**Given problem**. Print the listing below line for line, changing nothing.

::::

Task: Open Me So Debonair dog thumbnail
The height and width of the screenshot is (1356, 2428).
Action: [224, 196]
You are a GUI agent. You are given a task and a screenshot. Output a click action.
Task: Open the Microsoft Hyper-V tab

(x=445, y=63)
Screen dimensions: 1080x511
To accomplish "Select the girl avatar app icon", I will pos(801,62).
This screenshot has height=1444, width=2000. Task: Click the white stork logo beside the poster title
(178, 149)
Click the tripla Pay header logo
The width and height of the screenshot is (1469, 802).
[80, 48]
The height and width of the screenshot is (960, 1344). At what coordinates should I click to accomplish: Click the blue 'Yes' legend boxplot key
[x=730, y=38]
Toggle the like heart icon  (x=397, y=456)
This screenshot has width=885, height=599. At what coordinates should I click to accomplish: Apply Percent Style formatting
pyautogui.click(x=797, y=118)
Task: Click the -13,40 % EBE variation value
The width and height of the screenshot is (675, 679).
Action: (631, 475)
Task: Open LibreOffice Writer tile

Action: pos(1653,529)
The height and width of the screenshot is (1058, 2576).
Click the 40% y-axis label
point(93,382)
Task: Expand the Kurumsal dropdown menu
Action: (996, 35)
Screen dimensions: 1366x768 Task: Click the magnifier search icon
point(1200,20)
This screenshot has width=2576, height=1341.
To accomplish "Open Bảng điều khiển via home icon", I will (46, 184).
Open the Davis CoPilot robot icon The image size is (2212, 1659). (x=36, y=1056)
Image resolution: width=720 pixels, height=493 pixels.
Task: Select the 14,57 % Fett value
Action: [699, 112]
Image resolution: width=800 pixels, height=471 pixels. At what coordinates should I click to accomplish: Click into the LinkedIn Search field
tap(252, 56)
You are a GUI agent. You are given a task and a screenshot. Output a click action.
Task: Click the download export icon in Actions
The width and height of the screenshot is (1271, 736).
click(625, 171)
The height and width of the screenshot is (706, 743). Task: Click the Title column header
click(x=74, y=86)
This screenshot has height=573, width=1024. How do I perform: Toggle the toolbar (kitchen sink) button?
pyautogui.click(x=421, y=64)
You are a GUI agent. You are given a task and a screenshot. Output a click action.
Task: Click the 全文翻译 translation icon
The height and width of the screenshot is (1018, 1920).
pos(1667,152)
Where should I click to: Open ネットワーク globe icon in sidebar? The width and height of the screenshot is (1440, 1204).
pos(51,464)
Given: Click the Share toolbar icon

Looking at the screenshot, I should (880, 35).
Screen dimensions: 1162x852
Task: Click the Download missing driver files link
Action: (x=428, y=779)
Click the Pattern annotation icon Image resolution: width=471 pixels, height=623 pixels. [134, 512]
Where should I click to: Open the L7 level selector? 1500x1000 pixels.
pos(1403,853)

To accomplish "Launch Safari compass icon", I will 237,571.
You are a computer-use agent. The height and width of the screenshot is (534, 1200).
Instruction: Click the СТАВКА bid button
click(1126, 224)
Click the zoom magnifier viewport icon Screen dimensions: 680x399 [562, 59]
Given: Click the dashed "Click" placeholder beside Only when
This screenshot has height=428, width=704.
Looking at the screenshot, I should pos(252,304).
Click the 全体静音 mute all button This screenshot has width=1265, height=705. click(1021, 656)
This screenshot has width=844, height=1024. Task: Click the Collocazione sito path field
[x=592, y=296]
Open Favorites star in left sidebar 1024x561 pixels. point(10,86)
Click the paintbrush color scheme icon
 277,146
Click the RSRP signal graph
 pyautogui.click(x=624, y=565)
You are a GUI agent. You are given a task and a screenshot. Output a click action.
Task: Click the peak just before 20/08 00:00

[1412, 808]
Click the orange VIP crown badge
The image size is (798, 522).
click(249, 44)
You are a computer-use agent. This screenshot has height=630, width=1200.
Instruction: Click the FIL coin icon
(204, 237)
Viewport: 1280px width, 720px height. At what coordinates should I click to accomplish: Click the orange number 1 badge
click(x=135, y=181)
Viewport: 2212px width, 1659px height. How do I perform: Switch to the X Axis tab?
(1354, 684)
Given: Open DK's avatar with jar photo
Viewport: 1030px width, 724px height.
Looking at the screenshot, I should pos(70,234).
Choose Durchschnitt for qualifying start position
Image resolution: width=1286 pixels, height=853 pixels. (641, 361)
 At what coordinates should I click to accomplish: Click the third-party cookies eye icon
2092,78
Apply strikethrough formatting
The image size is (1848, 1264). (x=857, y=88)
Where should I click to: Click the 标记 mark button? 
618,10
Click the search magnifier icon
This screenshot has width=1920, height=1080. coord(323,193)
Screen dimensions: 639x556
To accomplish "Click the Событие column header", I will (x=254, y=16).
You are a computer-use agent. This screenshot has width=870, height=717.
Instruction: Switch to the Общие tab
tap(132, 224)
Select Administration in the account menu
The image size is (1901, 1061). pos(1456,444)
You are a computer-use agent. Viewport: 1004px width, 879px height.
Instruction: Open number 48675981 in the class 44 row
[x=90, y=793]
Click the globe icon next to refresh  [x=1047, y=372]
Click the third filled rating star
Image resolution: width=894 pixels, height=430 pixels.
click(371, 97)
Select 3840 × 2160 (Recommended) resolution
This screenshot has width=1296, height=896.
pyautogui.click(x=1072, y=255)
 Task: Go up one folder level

::::

**The answer**.
Task: Open Me So Debonair dog thumbnail
The height and width of the screenshot is (1356, 2428).
Action: [224, 196]
You are a GUI agent. You are given a task and a screenshot. Output a click action.
Task: Open the Microsoft Hyper-V tab

(x=445, y=63)
Screen dimensions: 1080x511
To accomplish "Select the girl avatar app icon", I will pos(801,62).
This screenshot has height=1444, width=2000. Task: Click the white stork logo beside the poster title
(178, 149)
Click the tripla Pay header logo
The width and height of the screenshot is (1469, 802).
[80, 48]
The height and width of the screenshot is (960, 1344). At what coordinates should I click to accomplish: Click the blue 'Yes' legend boxplot key
[x=730, y=38]
Toggle the like heart icon  (x=397, y=456)
This screenshot has width=885, height=599. At what coordinates should I click to accomplish: Apply Percent Style formatting
pyautogui.click(x=797, y=118)
Task: Click the -13,40 % EBE variation value
The width and height of the screenshot is (675, 679).
Action: (631, 475)
Task: Open LibreOffice Writer tile

Action: pos(1653,529)
The height and width of the screenshot is (1058, 2576).
Click the 40% y-axis label
point(93,382)
Task: Expand the Kurumsal dropdown menu
Action: (996, 35)
Screen dimensions: 1366x768 Task: Click the magnifier search icon
point(1200,20)
This screenshot has width=2576, height=1341.
To accomplish "Open Bảng điều khiển via home icon", I will (46, 184).
Open the Davis CoPilot robot icon The image size is (2212, 1659). (x=36, y=1056)
Image resolution: width=720 pixels, height=493 pixels.
Task: Select the 14,57 % Fett value
Action: [699, 112]
Image resolution: width=800 pixels, height=471 pixels. At what coordinates should I click to accomplish: Click into the LinkedIn Search field
tap(252, 56)
You are a GUI agent. You are given a task and a screenshot. Output a click action.
Task: Click the download export icon in Actions
The width and height of the screenshot is (1271, 736).
click(625, 171)
The height and width of the screenshot is (706, 743). Task: Click the Title column header
click(x=74, y=86)
This screenshot has height=573, width=1024. How do I perform: Toggle the toolbar (kitchen sink) button?
pyautogui.click(x=421, y=64)
You are a GUI agent. You are given a task and a screenshot. Output a click action.
Task: Click the 全文翻译 translation icon
The height and width of the screenshot is (1018, 1920).
pos(1667,152)
Where should I click to: Open ネットワーク globe icon in sidebar? The width and height of the screenshot is (1440, 1204).
pos(51,464)
Given: Click the Share toolbar icon

Looking at the screenshot, I should (880, 35).
Screen dimensions: 1162x852
Task: Click the Download missing driver files link
Action: (x=428, y=779)
Click the Pattern annotation icon Image resolution: width=471 pixels, height=623 pixels. [134, 512]
Where should I click to: Open the L7 level selector? 1500x1000 pixels.
pos(1403,853)

To accomplish "Launch Safari compass icon", I will 237,571.
You are a computer-use agent. The height and width of the screenshot is (534, 1200).
Instruction: Click the СТАВКА bid button
click(1126, 224)
Click the zoom magnifier viewport icon Screen dimensions: 680x399 [562, 59]
Given: Click the dashed "Click" placeholder beside Only when
This screenshot has height=428, width=704.
Looking at the screenshot, I should pos(252,304).
Click the 全体静音 mute all button This screenshot has width=1265, height=705. click(1021, 656)
This screenshot has width=844, height=1024. Task: Click the Collocazione sito path field
[x=592, y=296]
Open Favorites star in left sidebar 1024x561 pixels. point(10,86)
Click the paintbrush color scheme icon
 277,146
Click the RSRP signal graph
 pyautogui.click(x=624, y=565)
You are a GUI agent. You are given a task and a screenshot. Output a click action.
Task: Click the peak just before 20/08 00:00

[1412, 808]
Click the orange VIP crown badge
The image size is (798, 522).
click(249, 44)
You are a computer-use agent. This screenshot has height=630, width=1200.
Instruction: Click the FIL coin icon
(204, 237)
Viewport: 1280px width, 720px height. At what coordinates should I click to accomplish: Click the orange number 1 badge
click(x=135, y=181)
Viewport: 2212px width, 1659px height. How do I perform: Switch to the X Axis tab?
(1354, 684)
Given: Open DK's avatar with jar photo
Viewport: 1030px width, 724px height.
Looking at the screenshot, I should pos(70,234).
Choose Durchschnitt for qualifying start position
Image resolution: width=1286 pixels, height=853 pixels. (641, 361)
 At what coordinates should I click to accomplish: Click the third-party cookies eye icon
2092,78
Apply strikethrough formatting
The image size is (1848, 1264). (x=857, y=88)
Where should I click to: Click the 标记 mark button? 
618,10
Click the search magnifier icon
This screenshot has width=1920, height=1080. coord(323,193)
Screen dimensions: 639x556
To accomplish "Click the Событие column header", I will (x=254, y=16).
You are a computer-use agent. This screenshot has width=870, height=717.
Instruction: Switch to the Общие tab
tap(132, 224)
Select Administration in the account menu
The image size is (1901, 1061). pos(1456,444)
You are a computer-use agent. Viewport: 1004px width, 879px height.
Instruction: Open number 48675981 in the class 44 row
[x=90, y=793]
Click the globe icon next to refresh  [x=1047, y=372]
Click the third filled rating star
Image resolution: width=894 pixels, height=430 pixels.
click(371, 97)
Select 3840 × 2160 (Recommended) resolution
This screenshot has width=1296, height=896.
pyautogui.click(x=1072, y=255)
 Task: Go up one folder level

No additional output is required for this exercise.